> [WHAT YOU NEED TO DO] Collect from the data below each line with "Policy".

======== AVAILABLE DATA ========

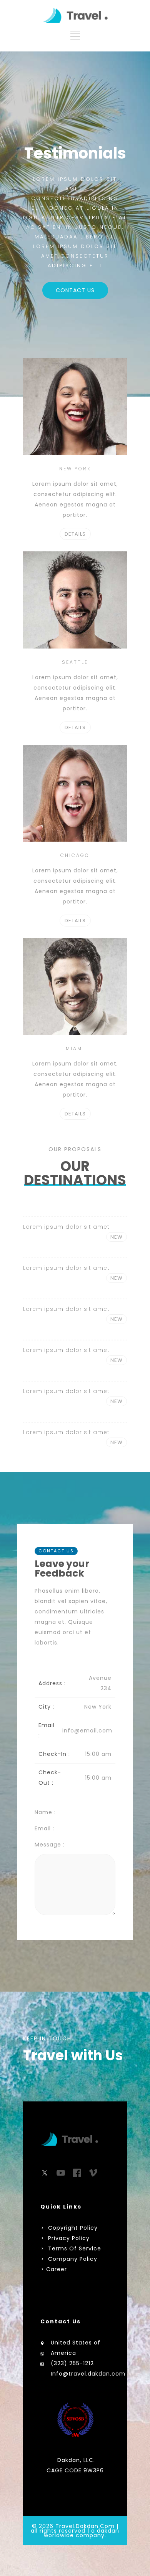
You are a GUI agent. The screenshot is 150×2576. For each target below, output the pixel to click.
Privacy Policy (69, 2238)
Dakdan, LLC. (76, 2460)
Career (56, 2269)
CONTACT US (75, 290)
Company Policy (71, 2259)
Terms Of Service (73, 2248)
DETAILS (75, 534)
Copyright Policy (72, 2228)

========

> [FINISHED EXERCISE]
Privacy Policy (69, 2238)
Company Policy (71, 2259)
Copyright Policy (72, 2228)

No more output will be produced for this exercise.